• Description of the task: Find the line containing "Given: Expand the", then print it and each following line through the end of the records, exactly and with nothing added; leave out any pictures.

• Raw data:

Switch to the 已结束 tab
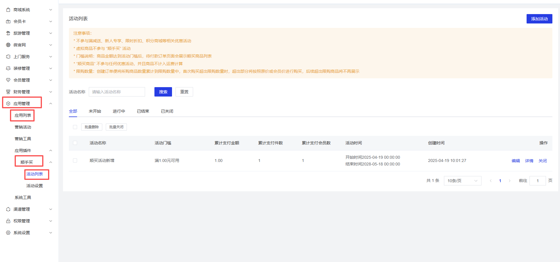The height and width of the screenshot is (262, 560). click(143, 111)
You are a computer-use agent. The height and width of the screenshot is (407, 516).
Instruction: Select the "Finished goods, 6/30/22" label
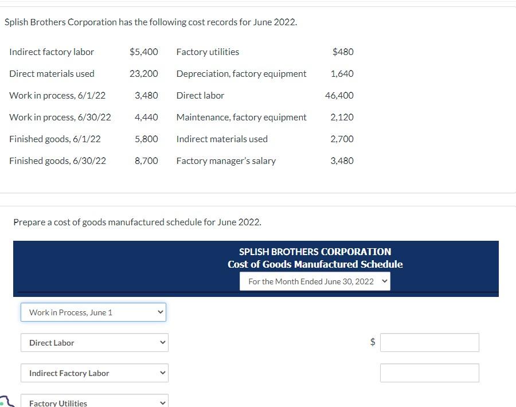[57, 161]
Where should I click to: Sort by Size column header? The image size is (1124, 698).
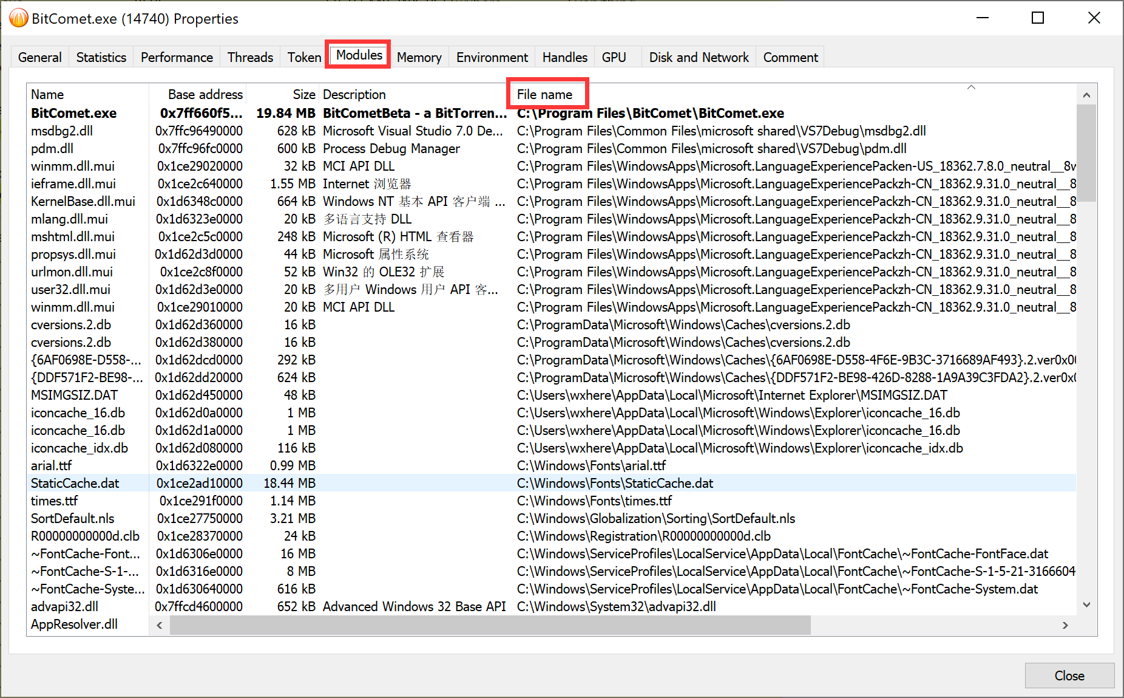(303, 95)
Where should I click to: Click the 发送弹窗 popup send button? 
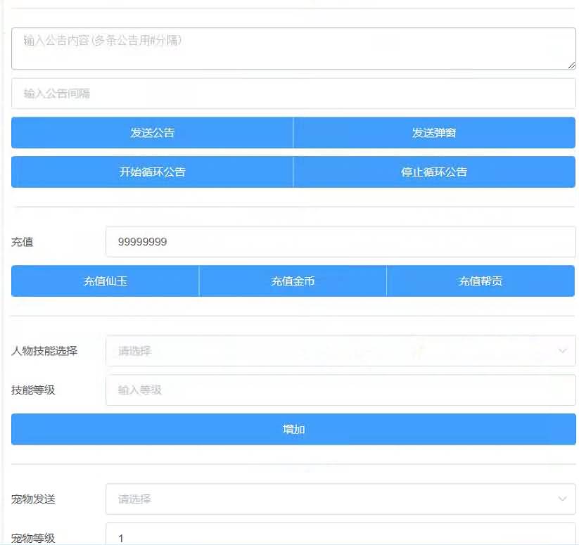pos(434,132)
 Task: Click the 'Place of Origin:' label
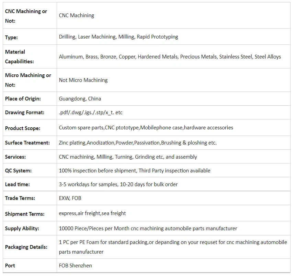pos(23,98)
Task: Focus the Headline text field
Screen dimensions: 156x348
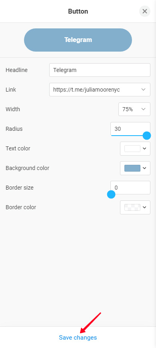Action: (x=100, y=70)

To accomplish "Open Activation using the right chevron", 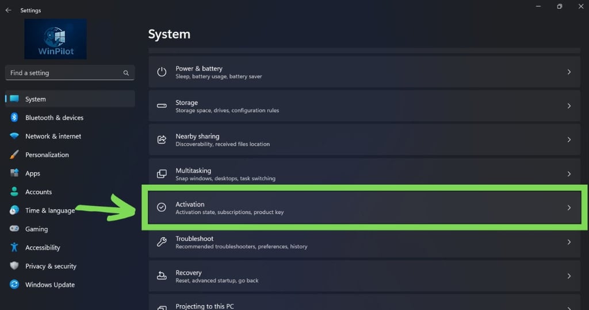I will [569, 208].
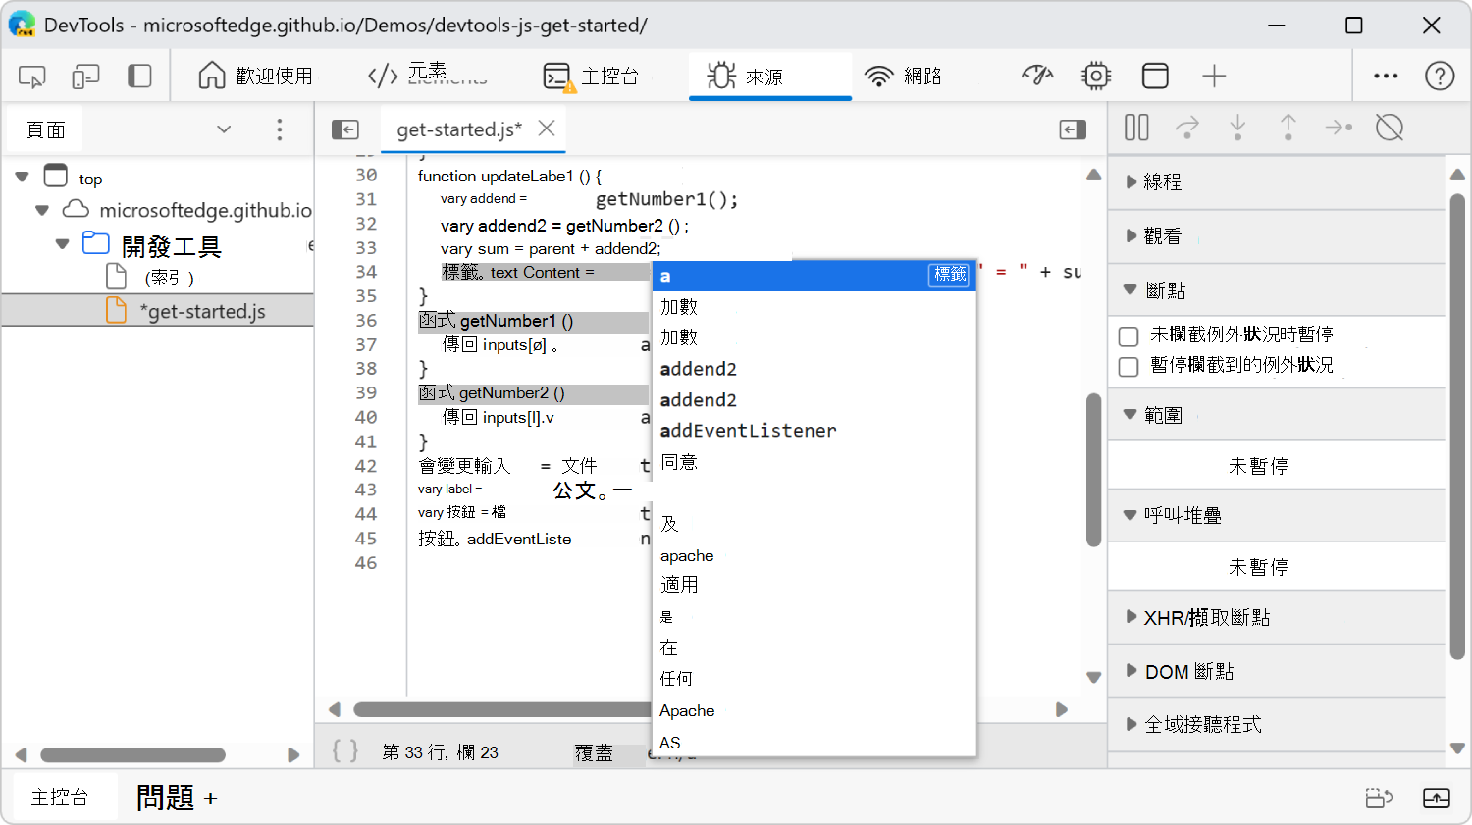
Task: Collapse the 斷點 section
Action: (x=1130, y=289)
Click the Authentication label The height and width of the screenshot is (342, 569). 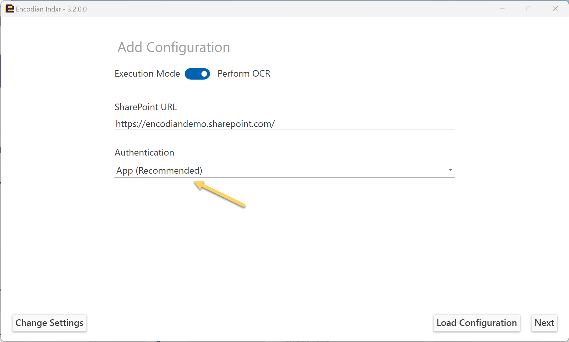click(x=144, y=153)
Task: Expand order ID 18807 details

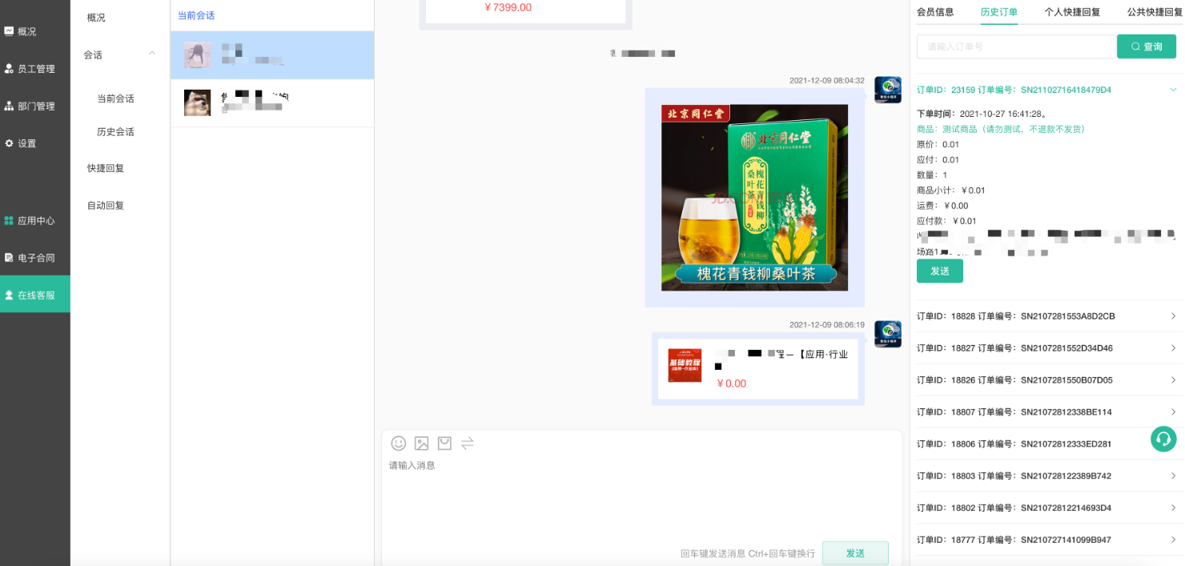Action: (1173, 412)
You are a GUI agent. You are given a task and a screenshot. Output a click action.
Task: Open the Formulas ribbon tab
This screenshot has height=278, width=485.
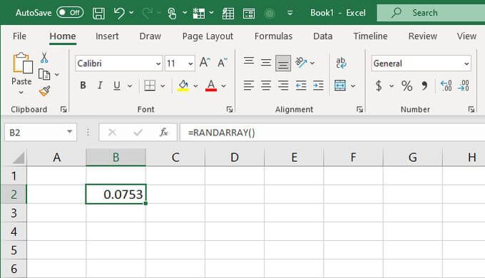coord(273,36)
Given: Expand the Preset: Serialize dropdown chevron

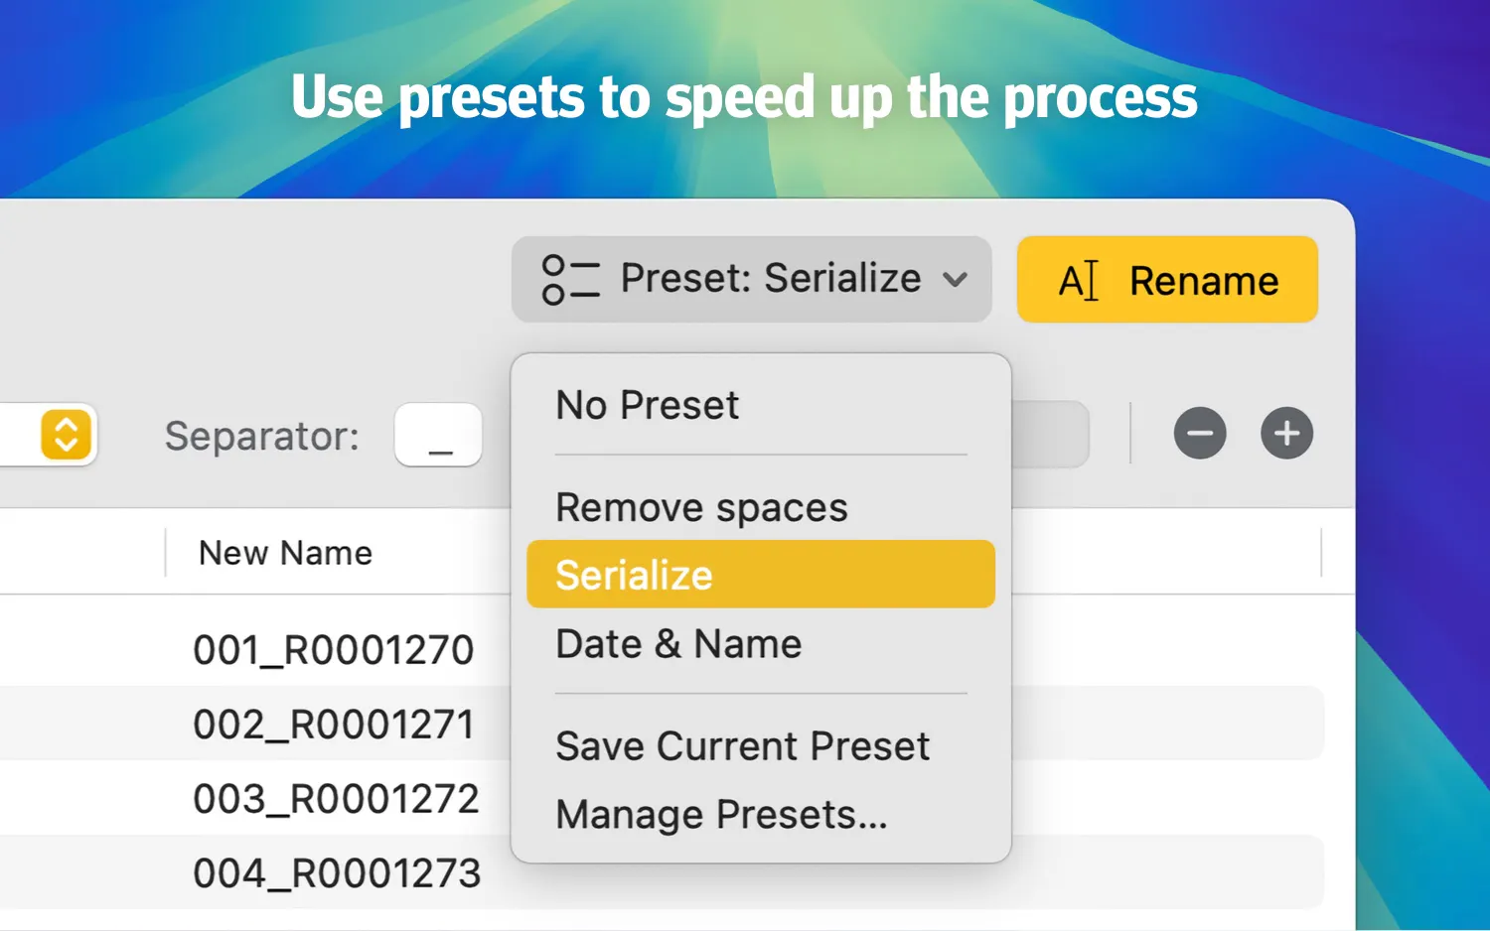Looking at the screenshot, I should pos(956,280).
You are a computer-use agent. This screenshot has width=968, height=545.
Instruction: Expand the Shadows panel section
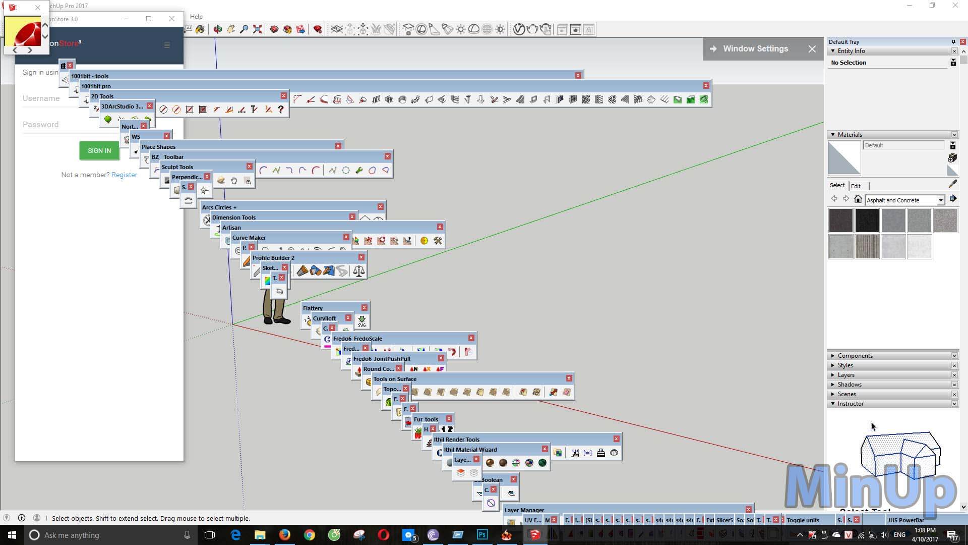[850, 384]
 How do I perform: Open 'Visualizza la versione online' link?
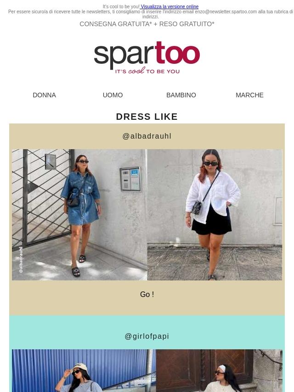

• Written solution:
Given: Expand the Preset: Serialize dropdown chevron

Looking at the screenshot, I should pos(956,280).
You are a computer-use agent. This screenshot has width=968, height=545.
Instruction: Expand the Shadows panel section
[850, 384]
 How do I perform: Open 'Visualizza la versione online' link?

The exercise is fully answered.